The bad news is that my last couple days have not been very good for my running. After Tuesday's issue with not completing the scheduled run, I had decided to simply swap out Tuesday and Wednesday, leaving me with a six-miler scheduled for that morning. However, after a late night of rehearsal, that morning saw no running.
So, I decided to swap out again. This time, I would switch that six-miler to Thursday and take my rest a day early. I did not get home from rehearsal until after midnight on Wednesday. Thursday morning came, and still no running.
Here was a point where I had to accept the fact that I wasn't going to make up my hours for this week, and I simply had to be okay with this.

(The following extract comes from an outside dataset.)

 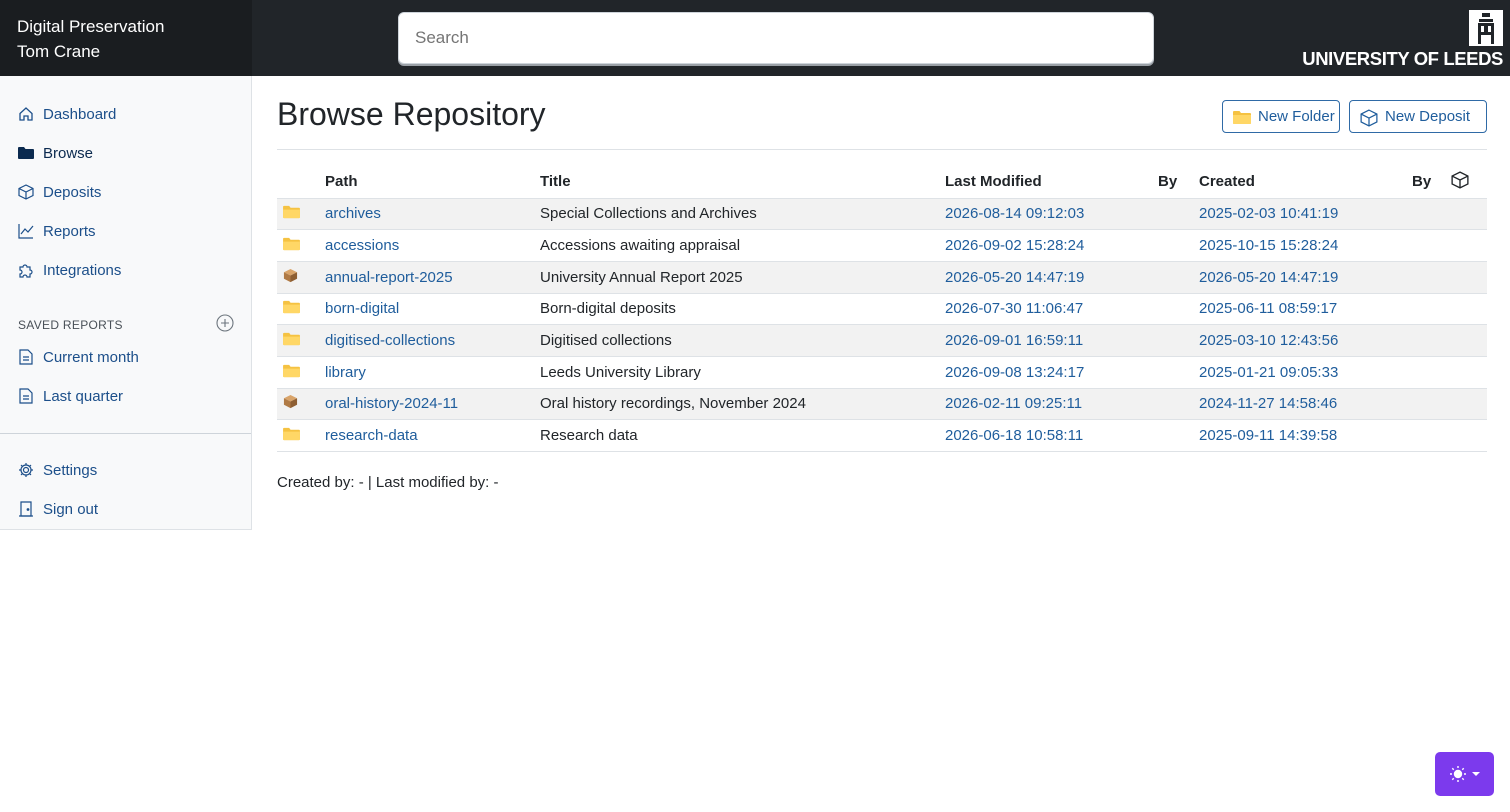 What do you see at coordinates (432, 182) in the screenshot?
I see `path-column-header: Path` at bounding box center [432, 182].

In truth, it came about mostly because I did not have enough motivation to actually get myself out of bed. In all cases, I was awake early enough to get up and complete my runs in plenty of time. However, I simply lacked the conviction that I needed, due to a lack of sleep and a number of other small issues that have been nagging at me. The rest was not even as useful as it could have been. If I had planned the night before to take a rest the next morning, then I could have set my alarm for later and actually rested, but since I never planned the rest, all I earned was an extra hour of light sleep.
But here's the good news: I got back out there today. I always hit these slumps any time I get back into a training program, and usually I'll spiral out of my routine quickly. Not this time. I got up before dawn this morning and was hitting the pavement for my scheduled six miles. I'll have to let my missed six go for this week, and hope that I don't have too many more weeks where I'm up past midnight three nights in a row.

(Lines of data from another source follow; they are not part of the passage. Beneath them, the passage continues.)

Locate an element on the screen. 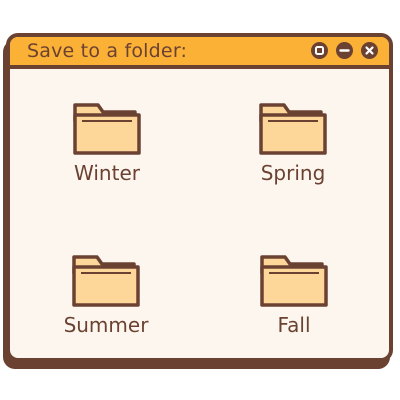  close-icon is located at coordinates (370, 50).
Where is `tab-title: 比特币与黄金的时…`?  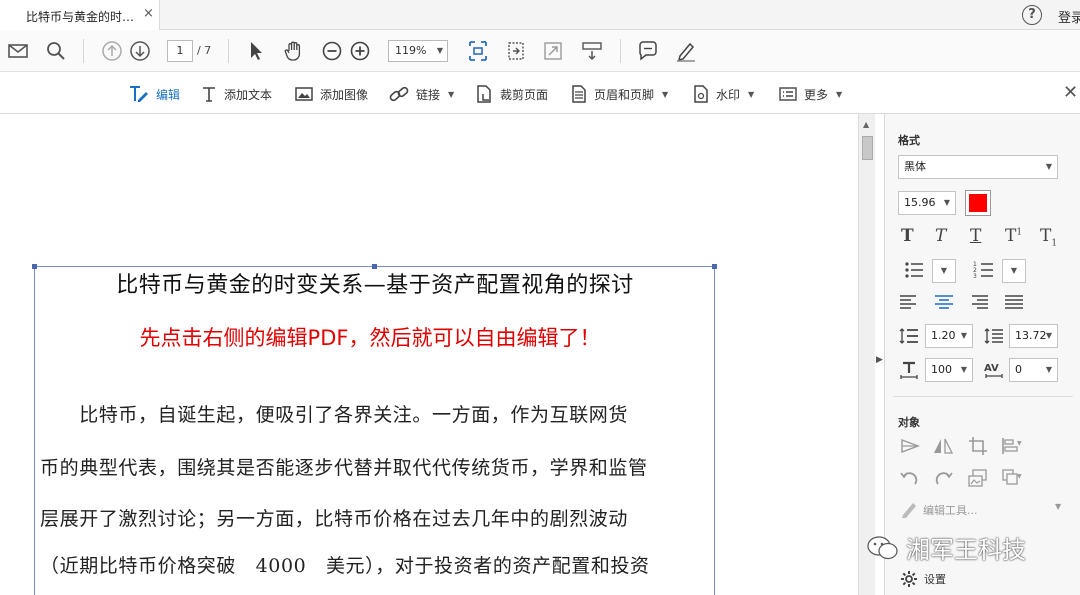
tab-title: 比特币与黄金的时… is located at coordinates (80, 17).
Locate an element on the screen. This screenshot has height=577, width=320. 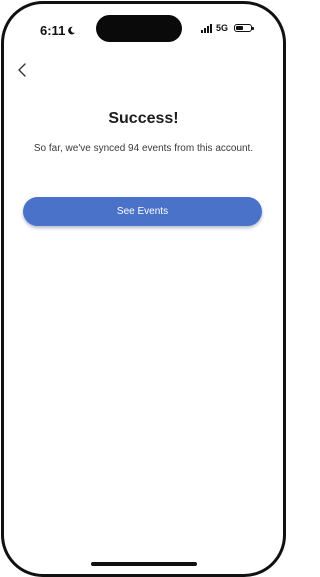
back-button is located at coordinates (22, 70).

One factor in getting re-motivated today was the fact that my mother is in town. She's here to see my show, which opened last night, and so she's sleeping in our living room.

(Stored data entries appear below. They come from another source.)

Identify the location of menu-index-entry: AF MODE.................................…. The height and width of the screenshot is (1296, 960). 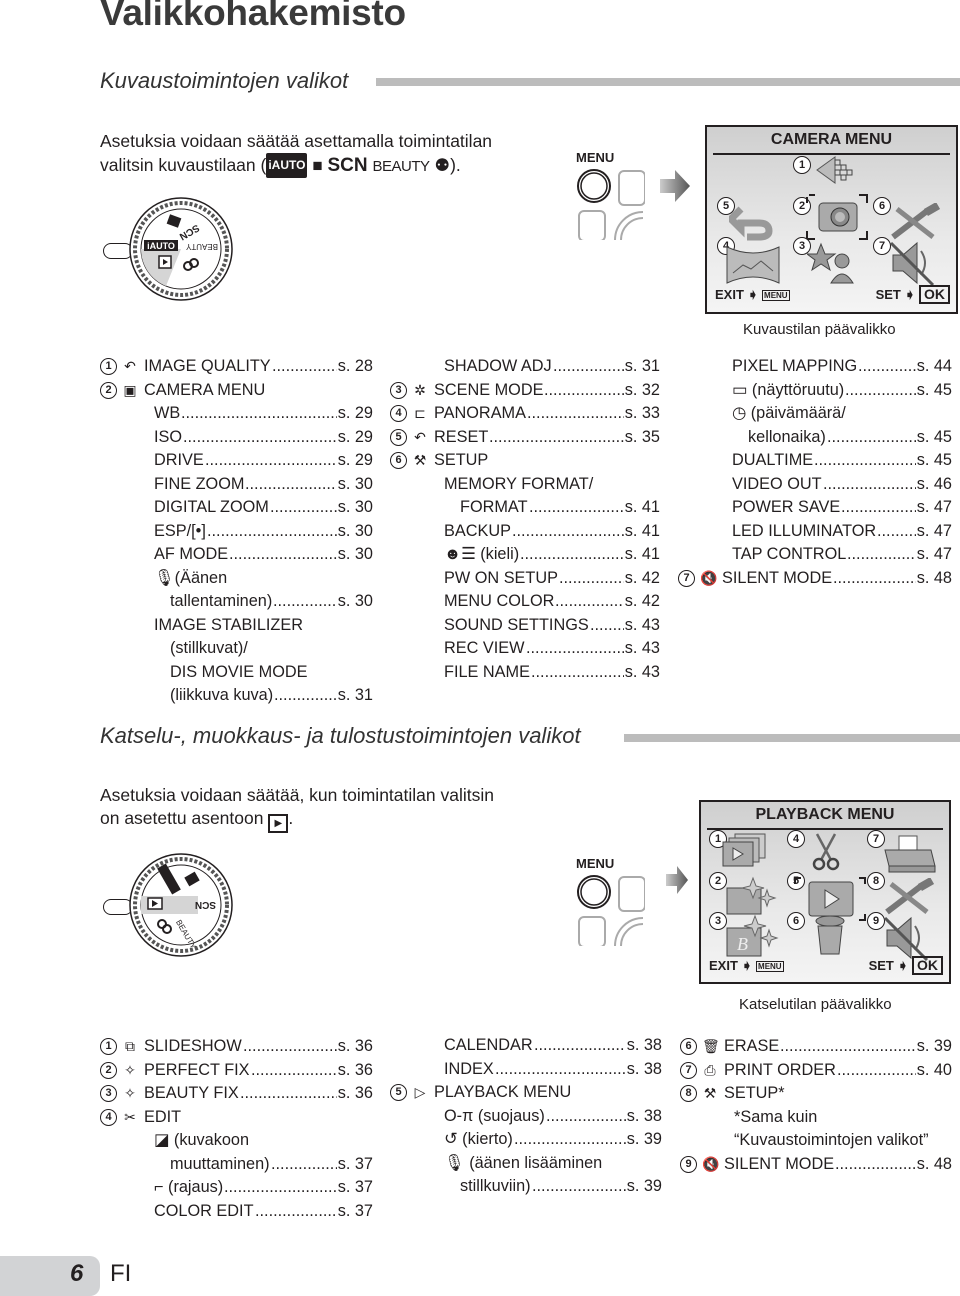
(236, 555).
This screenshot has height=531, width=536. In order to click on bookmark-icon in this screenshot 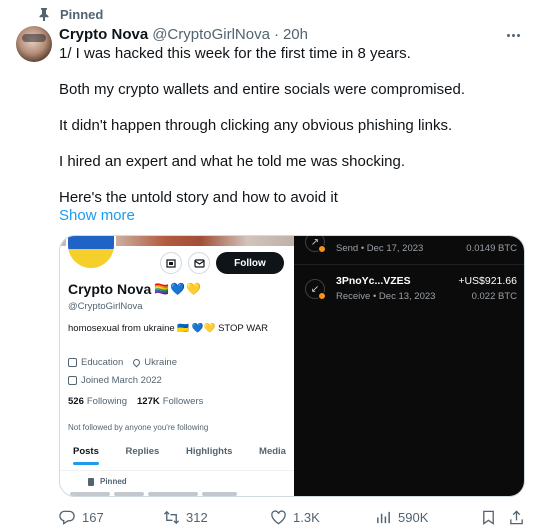, I will do `click(488, 518)`.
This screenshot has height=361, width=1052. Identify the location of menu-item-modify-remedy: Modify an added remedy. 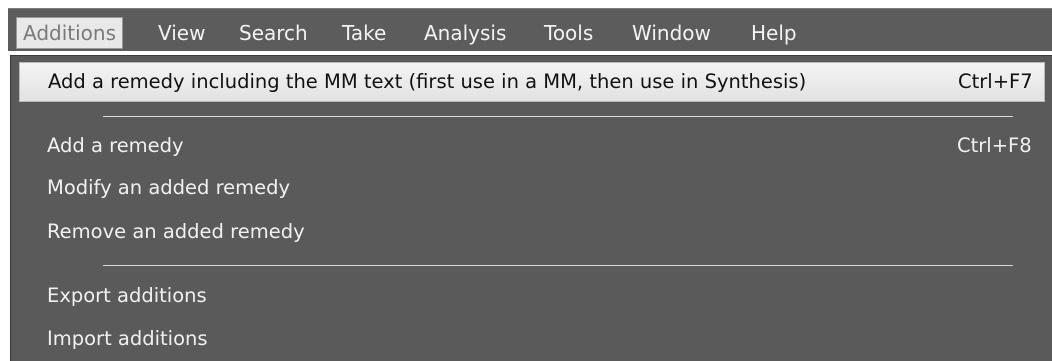
(532, 188).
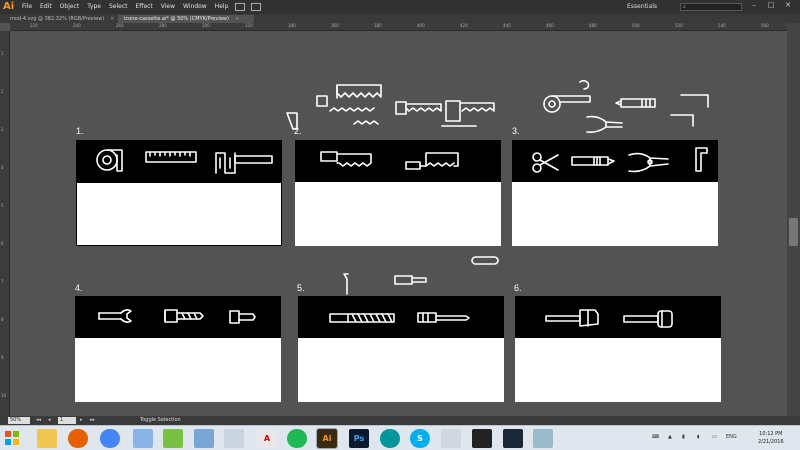  What do you see at coordinates (636, 26) in the screenshot?
I see `ruler-tick-label: 500` at bounding box center [636, 26].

When I heard my alarm this morning, some part of my brain told me that if Mom didn't hear me walk through the living room on my way to run, she would be disappointed in me. She wouldn't have said anything of the sort, of course. She would have told me to take rest when I need it, and she's probably right, but I still felt motivated to let her know that I could still get out there in the mornings.
See, my mother is really the person who got me started in running to begin with. When I ran my first 5K race back in 6th grade, the junior high cross country coach (also the family orthodontist) approached my mother and let her know that he saw some talent in me. Without this conversation, I probably would never have thought about running competitively, and would have never discovered that I had athletic talent at all. Every step I've taken in running shoes since then was because my mom said I could.
And every marathon from here on follows from that.